Skinner Introduces Bill to Hold Social Media Companies Accountable for the Sale of Fentanyl & Ghost Guns, and Promoting Harm to Kids

February 2, 2023

State Sen. Nancy Skinner, D-Berkeley, today introduced SB 287, which is designed to hold social media platforms accountable for promoting the illegal sale of fentanyl to California youth and for the sale of unlawful firearms, including ghost guns. The protections in SB 287 would also hold these platforms accountable for targeting other harmful content toward youth that could result in suicide, eating disorders, dangerous dieting practices, or inflicting harm on themselves or others.

“Research demonstrates that social media companies’ algorithms direct their users to specific content, including to content that promotes extremely dangerous and harmful practices. Children are particularly vulnerable to becoming addicted to these platforms and are being targeted with content that facilitates the sale of deadly fentanyl and promotes eating disorders, suicide, and other harmful practices. Additionally, social media sites promote the sale of illegal firearms, including ghost guns that can’t be traced. It’s time for California to hold social media companies accountable,” Sen. Skinner said. “SB 287 will help curb dangerous content by strengthening the legal rights that Californians have to stop social media from targeting users with harmful information via specialized algorithms, especially our kids.”

SB 287 is backed by a coalition of advocacy organizations dedicated to protecting youth online, including the Children’s Advocacy Institute at the University of San Diego School of Law and Common Sense Media.
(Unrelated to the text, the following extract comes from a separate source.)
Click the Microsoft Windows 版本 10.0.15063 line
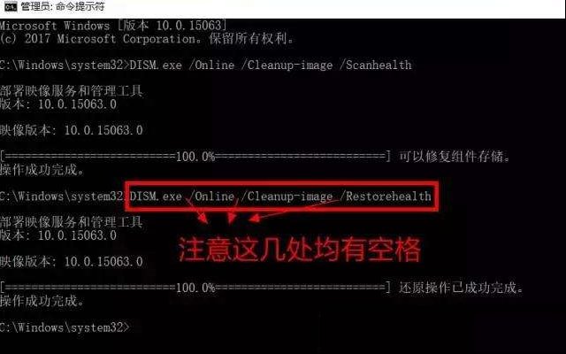Image resolution: width=566 pixels, height=354 pixels. coord(113,26)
“As documented over and again, a tiny handful of rich and powerful companies are knowingly and carelessly causing an unprecedented number of our children — just children! — to die by taking their own lives, by fentanyl overdoses, from choking challenges, from addiction, and causing life-altering child anguish on a scale never before seen,” said Ed Howard, Senior Counsel, Children’s Advocacy Institute, University of San Diego School of Law. “What these companies are doing knowingly or negligently just to make even more money is morally repugnant, offending every notion of human decency and it needs to stop — now.”

“We thank Senator Skinner for introducing this vital bill to protect California’s children from serious online harms,” said James P. Steyer, founder and CEO of Common Sense Media. “Large social media companies must be held accountable for the addictive design features they use to keep kids and teens using their products longer than is healthy for them to do so and for facilitating spaces where young people are targeted with unhealthy content and products, including fentanyl, which puts their lives at risk. This is one of the most important tech policy bills that will come before the Legislature this year.”

For years, social media companies have argued that they’re not responsible for the content their users post on their platforms. But by creating highly specialized algorithms that can bombard people with harmful and dangerous information, social media companies are no longer operating as online community bulletin boards that are agnostic about what’s uploaded to their sites.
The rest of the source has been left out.